Disais-tu, bien-aimée, ce soir rouge d’automne
Où dans leur cage d’osier les tourterelles monotones
Râlaient, palpitant en soudaine pâmoison.
L’Amour entrera toujours comme un ami dans notre maison,
T’ai-je répondu, écoutant le bruit des feuilles qui tombent,
Par-delà le jardin des chrysanthèmes, sur les tombes
Que la forêt étreint de ses jaunes frondaisons.
Et voici, l’Amour est venu frapper à la porte de notre maison,
Nu comme la Pureté, doux comme la Sainteté ;
Ses flèches lancées vers le soleil mourant chantaient
Comme son rire de jeune dieu qui chasse toute raison.

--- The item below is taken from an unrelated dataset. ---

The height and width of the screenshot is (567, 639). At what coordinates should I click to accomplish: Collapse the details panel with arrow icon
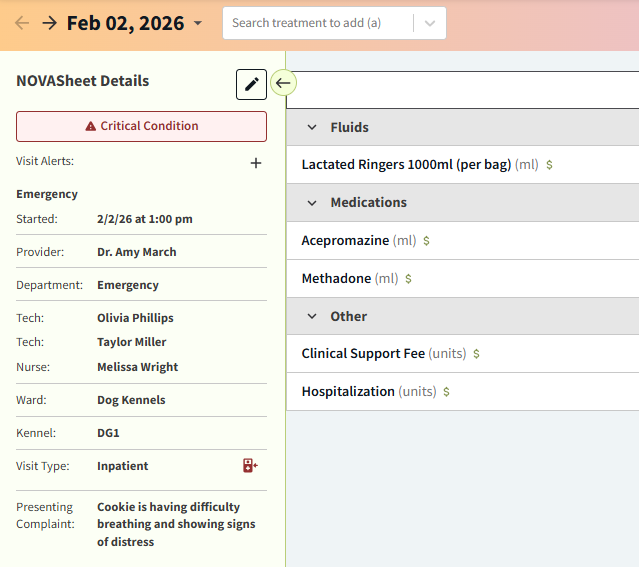pyautogui.click(x=283, y=84)
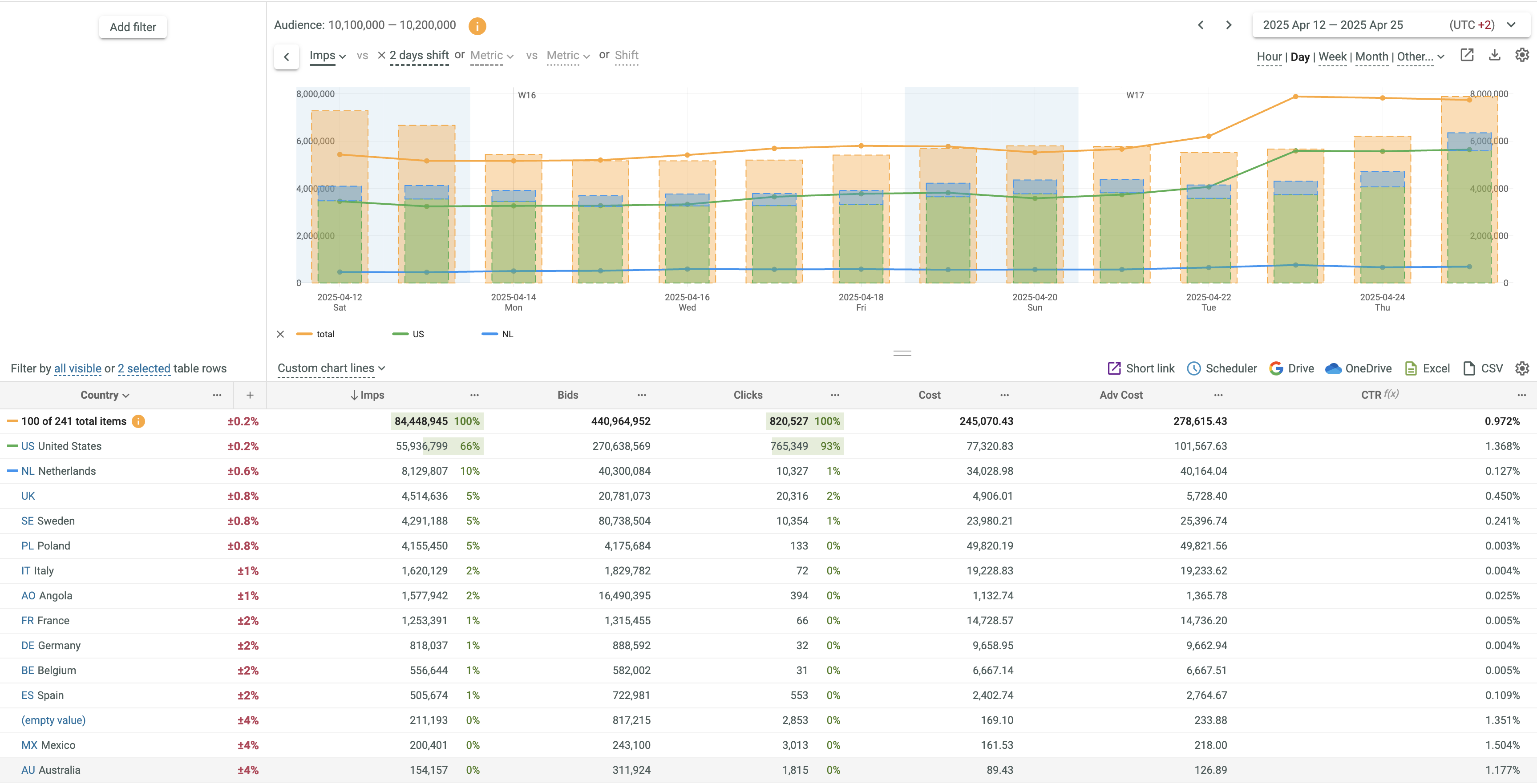Go to next date range arrow
Image resolution: width=1537 pixels, height=784 pixels.
[x=1229, y=25]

Amour, Amour, sois le bienvenu dans notre maison
Où t’attendent la flamme de l’âtre et la coupe de bon vin.
Amour, ô toi qui es trop beau pour ne pas être divin,
Apaise en nos pauvres cœurs toute crainte de trahison !

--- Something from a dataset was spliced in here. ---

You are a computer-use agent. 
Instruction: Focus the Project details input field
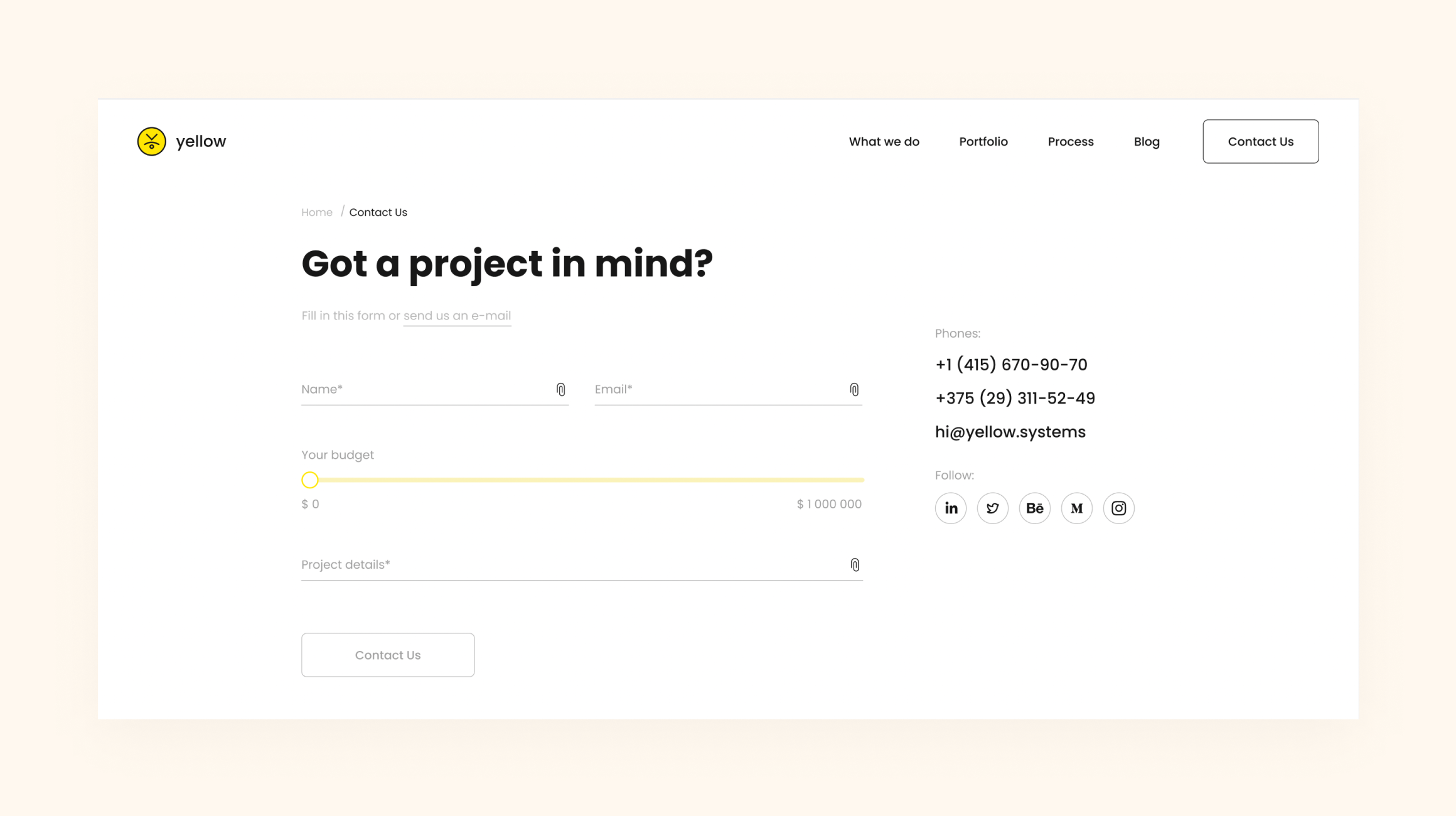565,565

Et l’amour est entré en riant dans notre maison,
Et nous ceignant le cou du double collier de ses bras,
Il a forcé nos bouches closes et nos yeux ingrats
À voir et à dire enfin ce que nous leur refusons.
Depuis, nous avons fermé la porte de notre maison
Pour garder auprès de nous le dieu errant Amour
Qui nous fit oublier la fuite furtive des jours
En nous chantant le secret éternel des saisons.
Mais nous l’ouvrirons un jour, la porte de notre maison,
Pour que l’Amour, notre ami, aille baiser les hommes
Sur leurs lèvres et leurs yeux — aveugles et muets que nous sommes ! —
Comme il nous baisa sur les nôtres, ce soir plein d’oraisons !
Et ce sera Pâques alors autour de notre maison,
Et l’on entendra prier les morts autour des tombes,
Et l’on verra s’essorer comme des âmes les colombes
Entre le soleil mort et la lune née à l’horizon.